»»
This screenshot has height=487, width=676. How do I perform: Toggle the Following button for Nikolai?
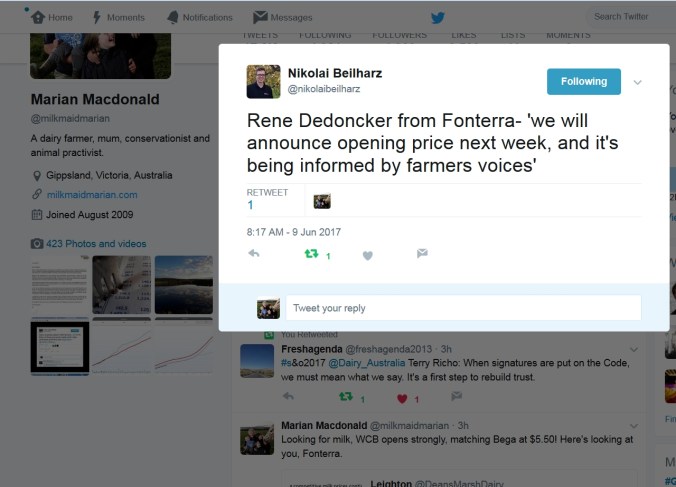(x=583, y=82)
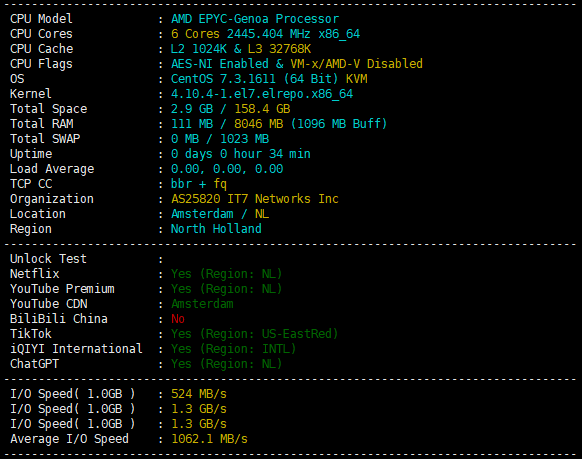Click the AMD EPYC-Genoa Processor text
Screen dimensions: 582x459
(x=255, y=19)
««
Exercise aim: These entries are to be printed again word for word, except for the pictures.

Your solution:
This screenshot has height=487, width=676. How do I perform: Toggle the Following button for Nikolai?
(x=583, y=82)
Click the AMD EPYC-Genoa Processor text
Screen dimensions: 582x459
(x=255, y=19)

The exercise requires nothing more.